注口土器2点の展示があり、うち1点はその復元土器も展示されています。注口部下に玉2点が付いていて意味深長です。

形状自体が四角の椀も展示されていて、珍しいものだと思います。

入手資料にもこれらの出土物の詳しい記載があり格好の学習資料になります。
全点について3Dモデル作成用写真撮影を行いましたが、ショーケース光反射が極めて強く、3Dモデルが作成できるかどうかは不明です。

8月20日のラッキーな出来事その1となりました。ラッキーな出来事その2は別記事に書きます。

2019年8月18日日曜日

加曽利EⅡ式把手付鉢の把手復元イメージ

縄文土器学習 239

流山市立博物館企画展「流山のお宝新発見」展示加曽利EⅡ式把手付鉢の把手部の破片は見つからなかったようです。

把手部の残存部の様子が正確にわかるようにオルソ投影すると次のようになります。

正面向かって右の把手部残存の状況 オルソ投影画面

企画展説明資料では次のような把手部復元を行っています。

企画展説明資料

把手が上にはねていておしゃれな感じになっていて、「違和感」を感じます。
WEBで検索するとこのようなおしゃれな把手の例もあるようですが、多くは次のような丸い把手になっています。

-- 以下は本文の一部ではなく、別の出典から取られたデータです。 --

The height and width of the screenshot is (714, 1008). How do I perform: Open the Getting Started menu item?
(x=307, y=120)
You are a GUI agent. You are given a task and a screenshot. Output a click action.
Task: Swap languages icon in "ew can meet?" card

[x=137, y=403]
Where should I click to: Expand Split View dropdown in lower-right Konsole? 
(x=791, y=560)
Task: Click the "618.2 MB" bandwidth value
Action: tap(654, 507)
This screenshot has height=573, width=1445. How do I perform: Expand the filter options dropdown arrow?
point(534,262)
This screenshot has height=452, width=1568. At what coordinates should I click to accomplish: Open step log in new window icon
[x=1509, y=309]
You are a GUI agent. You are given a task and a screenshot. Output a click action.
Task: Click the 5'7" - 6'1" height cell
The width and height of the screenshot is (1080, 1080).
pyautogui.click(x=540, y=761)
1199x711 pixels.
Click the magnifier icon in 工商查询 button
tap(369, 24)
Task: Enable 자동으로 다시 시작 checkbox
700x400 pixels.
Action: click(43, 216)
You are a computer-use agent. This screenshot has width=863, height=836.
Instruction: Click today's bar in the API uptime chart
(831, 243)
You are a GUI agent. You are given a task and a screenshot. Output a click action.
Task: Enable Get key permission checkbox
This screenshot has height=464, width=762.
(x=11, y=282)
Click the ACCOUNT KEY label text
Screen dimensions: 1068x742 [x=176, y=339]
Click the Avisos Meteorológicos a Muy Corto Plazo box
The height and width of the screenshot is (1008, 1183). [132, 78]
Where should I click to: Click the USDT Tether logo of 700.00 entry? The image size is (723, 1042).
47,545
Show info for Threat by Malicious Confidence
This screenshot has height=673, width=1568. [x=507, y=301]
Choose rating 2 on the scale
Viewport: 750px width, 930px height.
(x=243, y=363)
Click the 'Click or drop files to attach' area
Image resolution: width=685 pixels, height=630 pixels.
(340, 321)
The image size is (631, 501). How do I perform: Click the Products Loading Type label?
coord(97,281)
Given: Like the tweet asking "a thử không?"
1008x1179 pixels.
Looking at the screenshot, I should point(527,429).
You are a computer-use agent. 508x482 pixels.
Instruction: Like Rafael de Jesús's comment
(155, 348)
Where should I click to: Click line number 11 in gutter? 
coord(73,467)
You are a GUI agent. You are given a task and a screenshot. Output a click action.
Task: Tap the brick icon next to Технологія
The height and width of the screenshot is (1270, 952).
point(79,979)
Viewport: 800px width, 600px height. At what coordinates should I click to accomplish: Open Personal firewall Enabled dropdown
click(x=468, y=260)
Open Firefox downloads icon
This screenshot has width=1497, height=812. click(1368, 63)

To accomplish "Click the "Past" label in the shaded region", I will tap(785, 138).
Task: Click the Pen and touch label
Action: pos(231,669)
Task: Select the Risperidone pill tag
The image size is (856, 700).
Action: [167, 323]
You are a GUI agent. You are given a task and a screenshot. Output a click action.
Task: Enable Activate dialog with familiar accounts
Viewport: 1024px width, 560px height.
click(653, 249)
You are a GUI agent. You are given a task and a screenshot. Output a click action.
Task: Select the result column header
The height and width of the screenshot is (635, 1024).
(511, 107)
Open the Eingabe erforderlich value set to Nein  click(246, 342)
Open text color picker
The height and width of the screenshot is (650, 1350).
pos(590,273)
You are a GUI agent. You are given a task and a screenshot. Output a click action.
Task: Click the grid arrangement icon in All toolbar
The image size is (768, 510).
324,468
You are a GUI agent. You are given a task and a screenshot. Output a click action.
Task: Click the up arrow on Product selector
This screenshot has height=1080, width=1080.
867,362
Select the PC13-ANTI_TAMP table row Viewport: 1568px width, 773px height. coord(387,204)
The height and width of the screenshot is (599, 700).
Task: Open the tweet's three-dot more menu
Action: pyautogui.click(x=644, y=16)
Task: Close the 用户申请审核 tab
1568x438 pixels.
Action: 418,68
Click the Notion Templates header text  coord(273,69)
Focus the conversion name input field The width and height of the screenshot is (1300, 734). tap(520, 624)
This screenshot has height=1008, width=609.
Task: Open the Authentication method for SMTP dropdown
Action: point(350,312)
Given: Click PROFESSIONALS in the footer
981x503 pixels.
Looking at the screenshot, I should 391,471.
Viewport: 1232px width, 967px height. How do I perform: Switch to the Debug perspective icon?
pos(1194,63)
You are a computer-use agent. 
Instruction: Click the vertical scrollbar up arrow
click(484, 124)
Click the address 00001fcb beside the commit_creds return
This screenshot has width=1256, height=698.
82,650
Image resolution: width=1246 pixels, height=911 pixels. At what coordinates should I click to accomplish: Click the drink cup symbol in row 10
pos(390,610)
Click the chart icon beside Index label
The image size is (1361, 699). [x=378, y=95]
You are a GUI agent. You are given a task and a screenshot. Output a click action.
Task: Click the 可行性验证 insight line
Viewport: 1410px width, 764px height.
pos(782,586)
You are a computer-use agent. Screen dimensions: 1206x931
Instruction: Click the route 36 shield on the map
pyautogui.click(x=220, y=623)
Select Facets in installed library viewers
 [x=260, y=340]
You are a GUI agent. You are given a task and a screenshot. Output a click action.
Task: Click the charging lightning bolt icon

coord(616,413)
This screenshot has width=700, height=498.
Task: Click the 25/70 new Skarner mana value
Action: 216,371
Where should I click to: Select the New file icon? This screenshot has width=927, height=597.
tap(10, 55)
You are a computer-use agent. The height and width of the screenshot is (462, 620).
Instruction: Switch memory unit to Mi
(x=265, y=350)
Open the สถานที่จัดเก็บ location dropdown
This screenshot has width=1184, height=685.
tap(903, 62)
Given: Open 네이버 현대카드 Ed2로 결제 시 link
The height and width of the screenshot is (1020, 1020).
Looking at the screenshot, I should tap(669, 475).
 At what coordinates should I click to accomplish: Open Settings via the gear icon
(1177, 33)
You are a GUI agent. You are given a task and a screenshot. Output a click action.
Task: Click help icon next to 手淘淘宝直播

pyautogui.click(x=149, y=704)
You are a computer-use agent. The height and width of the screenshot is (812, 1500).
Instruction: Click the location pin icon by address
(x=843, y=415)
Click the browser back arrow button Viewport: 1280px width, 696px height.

参考 加曽利EⅢ~Ⅳ式両耳壺(りょうじこ) 愛生遺跡出土
加曽利貝塚博物館企画展「あれもE これもE -加曽利E式土器(千葉市内編)-」(終了)展示

おしゃれな感じの把手に「違和感」を感じた理由を考えると、この土器が実用土器であり、把手だけおしゃれにする理由が存在しないことからきていることに気が付きました。
もともと存在したであろう把手はおそらくそれ自身は力学的な意味での実用機能はなかったと思いますが、そうであってもその把手は土器の役割(実用性)を表現していたと考えます。
加曽利EⅡ式の時代は縄文時代人口急増最盛期であり、実用性(業務性)が全てに勝っていた時期だとイメージしています。

加曽利EⅡ式把手付鉢の杖のような模様

縄文土器学習 238

流山市立博物館企画展「流山のお宝新発見」展示加曽利EⅡ式把手付鉢には杖のような模様が付いています。

加曽利EⅡ式把手付鉢で観察できる杖のような模様

観察記録3Dモデルでよくみると3箇所に存在しますから、おそらく4か所に同じ模様が存在しているものと推察します。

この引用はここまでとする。